Vince Hill, whose Sound of Music cover Edelweiss reached No 2, dies at 89 | Pop and rock

Vince Hill

British pop singer Vince Hill, who reached No 2 in the UK charts in 1967 with a cover of The Sound of Music song Edelweiss, has died at the age of 89.

Hill died peacefully at home in Henley-on-Thames, Oxfordshire on Saturday, according to a statement on his website. He had worked with leading lights from the world of entertainment including Dame Barbara Windsor, Dame Vera Lynn, Tony Christie and Cilla Black.

The statement said: “Vince created a musical legacy … He and his tunes will remain forever in our hearts.” It added that he was a “one of a kind” and a “wonderful guy” who was “loved universally” and asked that people respect the privacy of his friends and family.

Vince Hill released his first album in 1962. Photograph: ITV/Shutterstock

Born in Coventry in 1934, Hill began singing as a teenager and released his debut album, The Rivers Run Dry, in May 1962. His subsequent long-playing records, 1967’s Edelweiss and 1978’s That Loving Feeling, also placed in the charts.

Hill also had hits with the tracks Take Me to Your Heart Again, Roses of Picardy, Love Letters in the Sand, and Importance of Your Love throughout the 1960s and 70s.

Johnny Mans, who produced and promoted Hill’s live shows, said in a statement to the PA news agency that he was saddened by his death.

Vince Hill at home
Vince Hill at his Thames-side home. Photograph: Denis Jones/ANL/Shutterstock

Mans added: “We go back to the early 70s, when we first met at the Barn Cabaret restaurant in Braintree, and over the years I presented his numerous theatre tours and always found him to be a true gentleman and an incredible professional, with a superb singing voice.

“Both Vince and his wife Annie became close friends to me and my family and he will be missed by all who knew him. He was a star among men.”

Hill released 25 studio albums, performed at Sydney Opera House, London’s Royal Albert Hall and the London Palladium and was also a TV and radio presenter. He hosted Vince Hill’s Solid Gold Music Show on Radio 2 and an ITV chatshow called Gas Street.

Hill also performed a rendition of Jerry Herman’s Hello, Dolly! with Lulu for Margaret Thatcher before she became prime minister.

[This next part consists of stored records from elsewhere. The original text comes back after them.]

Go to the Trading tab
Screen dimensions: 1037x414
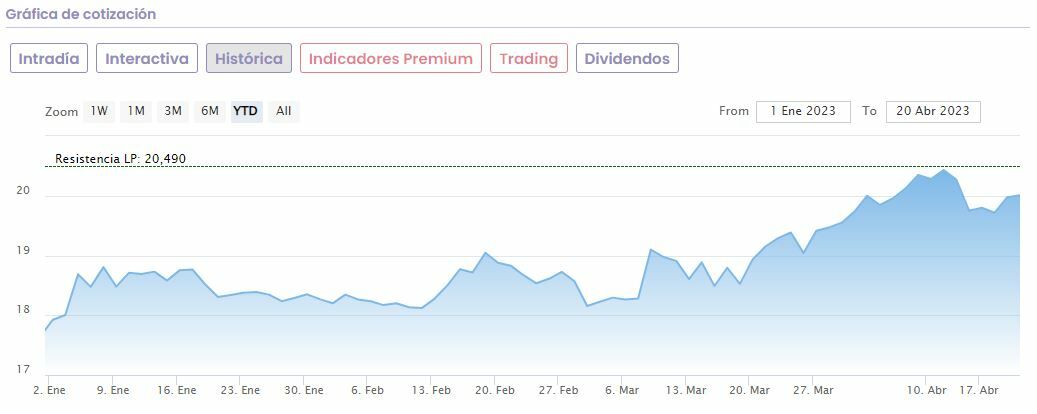click(x=528, y=58)
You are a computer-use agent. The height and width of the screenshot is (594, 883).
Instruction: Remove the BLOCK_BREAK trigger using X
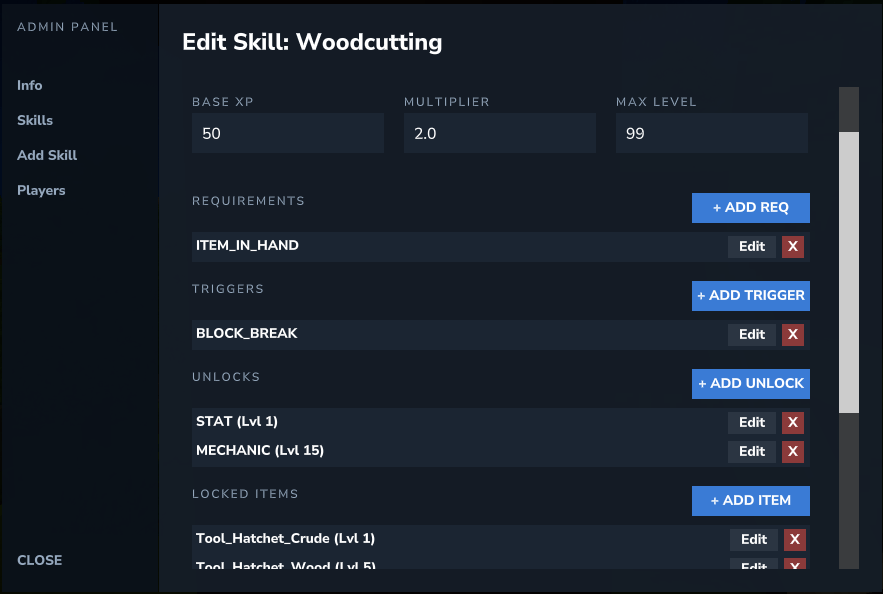pyautogui.click(x=792, y=335)
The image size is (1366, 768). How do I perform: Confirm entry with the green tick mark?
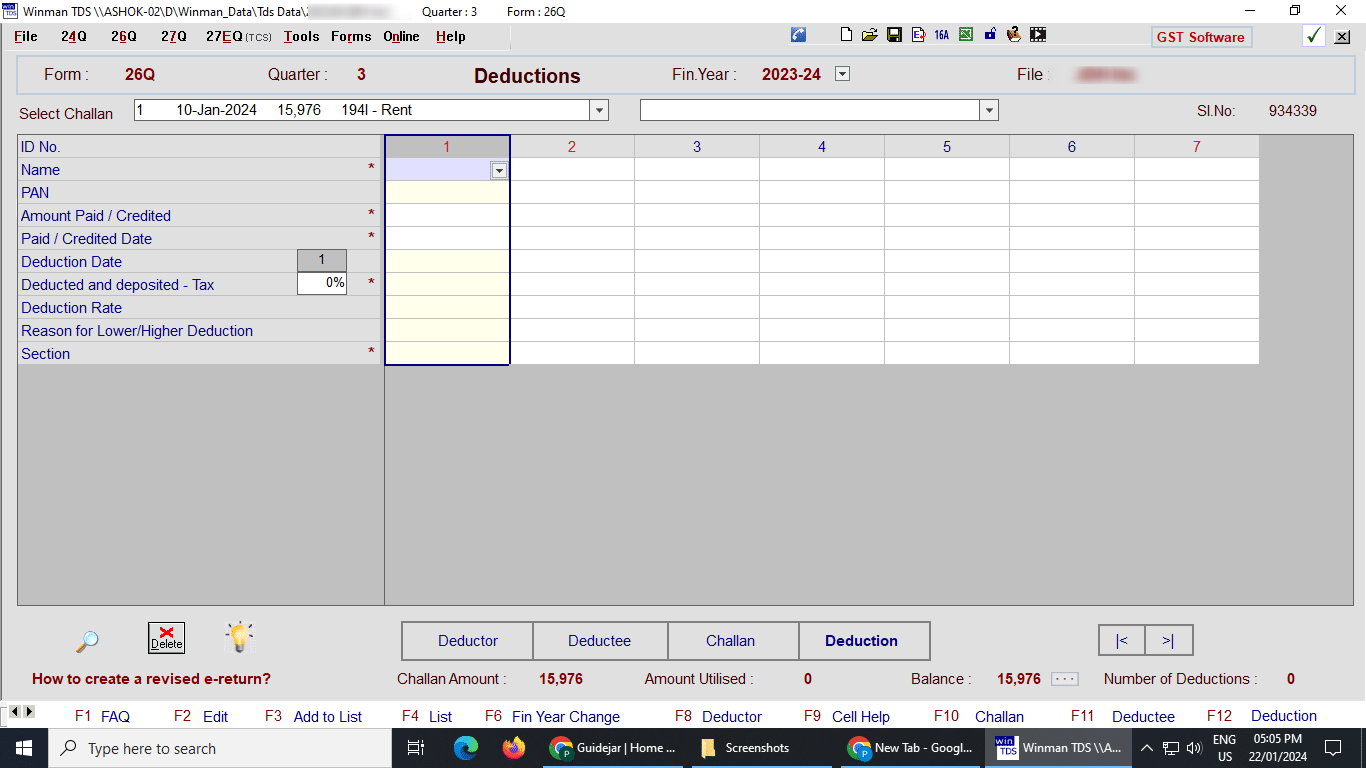tap(1314, 35)
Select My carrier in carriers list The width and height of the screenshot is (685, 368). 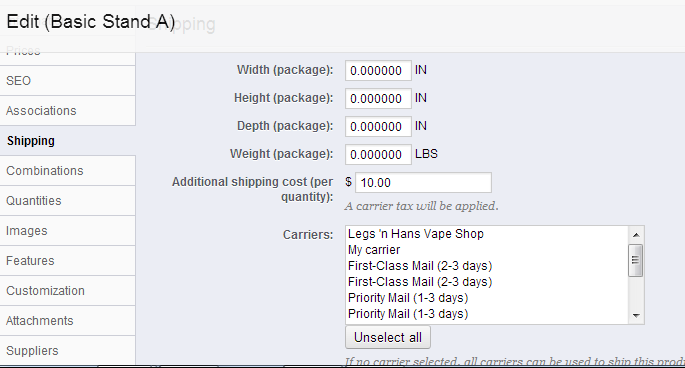[x=487, y=250]
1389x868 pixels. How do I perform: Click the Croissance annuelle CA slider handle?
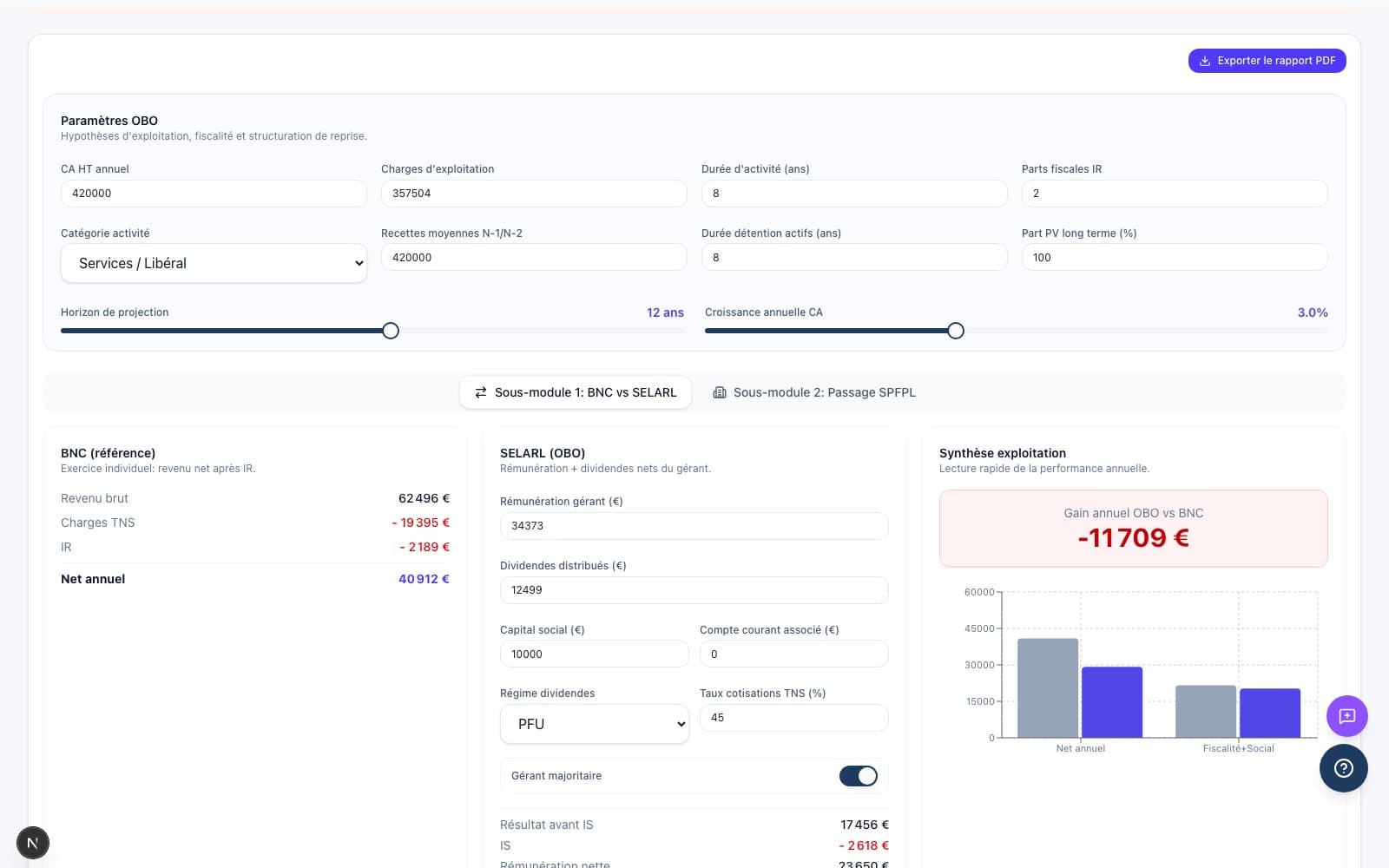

They sang Hello Maggie at a Conservative Trade Unionists event in Wembley in April 1979, and Hill would follow that up by making the 1983 general election campaign song It’s Maggie for Me.

Radio DJ Tony Blackburn and lyricist Sir Tim Rice offered tributes. In a Twitter post on Sunday, Blackburn wrote: “So sorry to hear that singer Vince Hill passed away yesterday. We were in the same agency in the 60s and he was a very nice guy.”

Rice wrote: “V. sad to hear Vince Hill has died. Top ballad singer – impeccable phrasing & tone. Lovely fellow.

“At EMI I had extremely junior role as PA to his producer the late Bob Barratt, assembling music stands & getting coffee for Vince’s sessions including his huge hit Edelweiss in ’67.”

Retired boxer Frank Bruno, who worked with Hill on charity shows, reflected on him being an “ultimate professional”. He wrote: “I remember once a mic stand suddenly collapsed on him when he was about to start to sing a song. He said, ‘Let’s do that intro again’ and carried on cool as a cucumber.”

In September 2016, Hill’s wife, Annie, died of a degenerative lung condition after more than 50 years of marriage. The couple had previously lost their son, Athol, in 2014.